My last few days in Taroundant were filled with goodbyes, Henna and endless visits to the Souq. Returning from one such visit Selka and I stopped off outside the butchers’ to get meat for the next few days’ tagines. The butchers is a tiled counter with hunks of meat displayed on it a the usual half cow hanging in the street. It was busy and a crowd of men, dirty and tired from work had gathered around. From about two metres away Selka asked for the pre-ordered chunk. It was wrapped in a plastic bag for us and passed across the crowd. From this distance the smell of warm meat wafted: it had been a particularly hot day and the flesh was sweating and growing stale in the hot air. The butcher picked up a large chopping knife and a large piece of meat, placed it on the tree truck that acts as a board: As he brought down the knife the debris of blood and drops of meat were splattered on the already dirty tiled wall. His white apron was used to wipe his hands and then the next customer placed their order. Its things like this that I’ll miss.

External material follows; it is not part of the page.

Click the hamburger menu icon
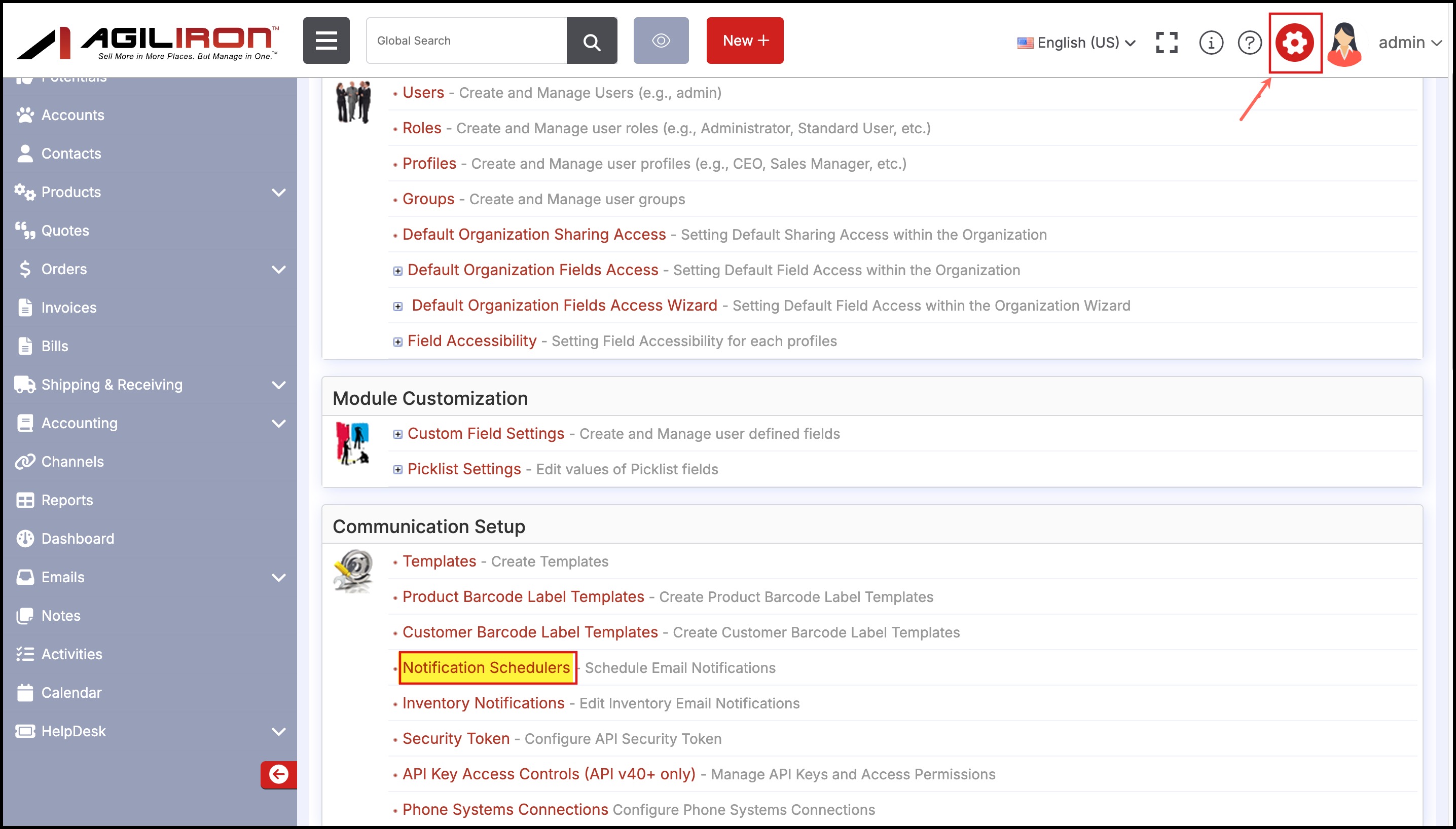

Whilst trying to gather together items for our donations from various shops, we played the worthy cause card in our hard bargaining, trying to stretch the money as far as possible. Thus I encountered two types of devout Muslim; the silent type and the chatty type. The silent type sold us 30 bath towels at a cut down price, but refused to speak directly to us women, instead relying on the many assistants who counted piles of multicoloured towels and repeated that he was giving us a good deal because he was a good Muslim and it was a good cause. That was certainly true but he looked a sight. He was quite young wearing white jallaba and trousers and his bare feet were propped up on the desk whilst he flapped pieces of paper around him and watched our fight with the assistants with bemusement.

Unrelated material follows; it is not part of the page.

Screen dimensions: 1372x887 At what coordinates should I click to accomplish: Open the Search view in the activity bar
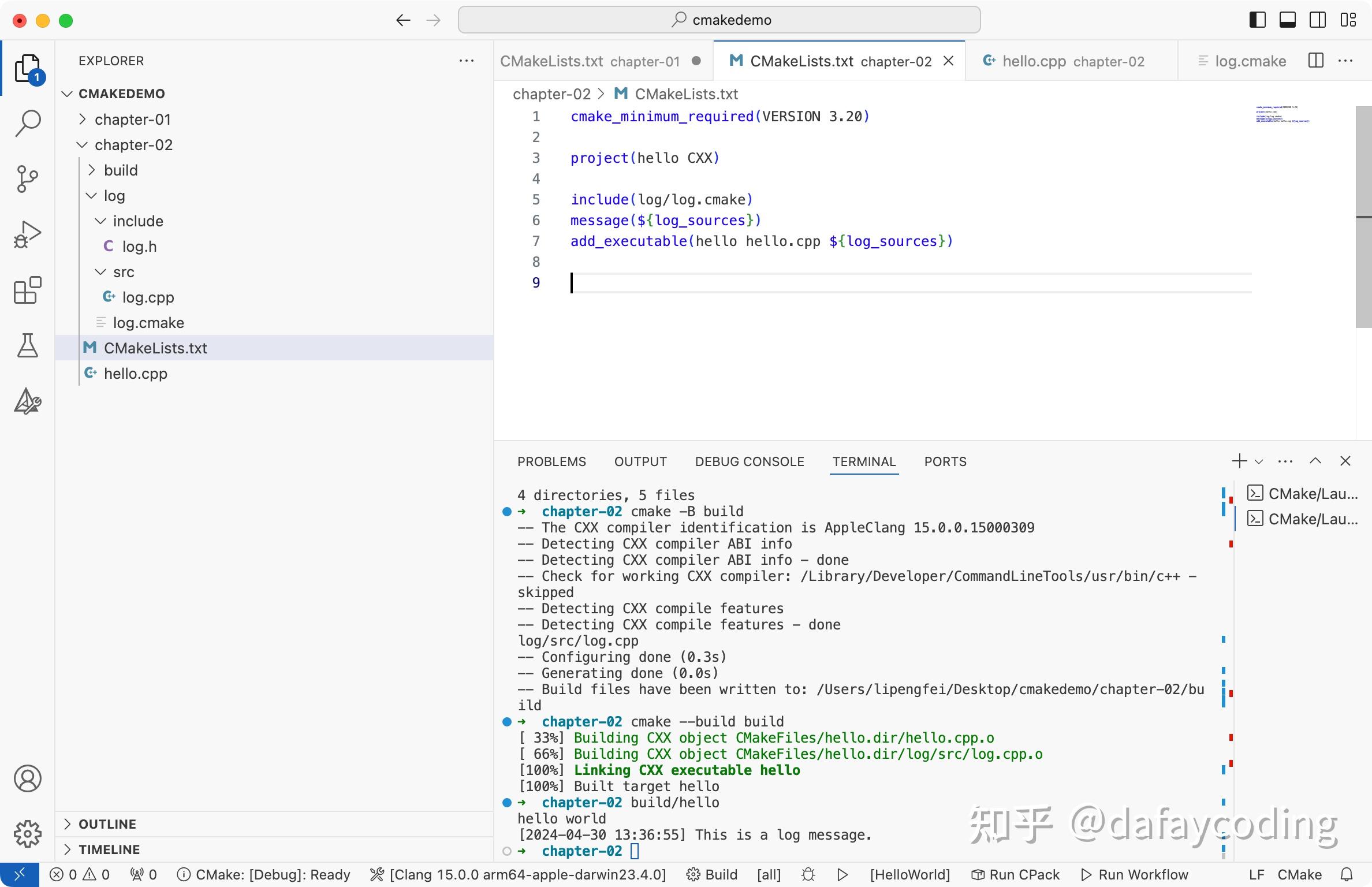click(x=27, y=122)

The man agreed to make fourteen fitted sheets for yet another cut down price, and when I popped in to check that he was getting down to the work, he caught me in a strange theological argument.

“Are you a Muslim?”
“No”
“Do you pray?”
“No, I don’t”
“Have you ever prayed?”
“No, I’m afraid not”
“You should try it, its really good for you (is that good for you in a health sense, or good for you in the sense that if you don’t the afterlife will be pretty bad for you?) That’s such a shame. You’re doing such good work, but you’re not a Muslim” (confusion from this cheerful tailor who just couldn’t equate doing good with atheist)
“You know, I just popped in to look at the sheets, I’d better get going, see you this evening (the promised collection time) Inshallah”
“Inshallah”

That evening he’d done all the work but despite the long day was happy to share some of his sesame seeds with us (just like two little girls in a Cairo mosque so long ago).

The last night Karima and her family did a lovely meal for us outside their house the three of us volunteers (Christina, who is staying for three more months was making the most of her brief holidays) , the families and the new volunteer Sam, and people who been involved in our stay were all there. It was a sad moment at the end, but in typical GMH style we were all expected to say our bit, and some of the members of the bureau were typically restrained in their enthusiasm for the project. At the end I felt very positive about the work that we did, but felt even more than before that the project is a continuous one which will only work if volunteers keep on coming.

On Saturday morning I hugged and kissed goodbye the family, got an especially large tearful bear-hug from Selka, with whom I have become very close over the last three months, and climbed into Hajj’s mini-bus, only slightly weighed down by my own extra kilos as well as the couscous, jallabah and million and one other things I had squeezed into my bags. We rushed through the countryside to Marrakesh, getting there in such a short time to make our first trek across the mountains seem ridiculous. Jemal Fna hadn’t lost but gained its magic in the previous months, except now I could understand much of the stall-holder’s banter, and demand that our brochettes were hot. Fouad and Abdesssamad were with us and helped to translate the barmy fortune that a hilarious old woman gave me and Nicky. Twenty four hours, a much delayed plane and long car journey later (broken by a yummy meal at Nicky’s Gran’s), Rutland seemed very pedestrian.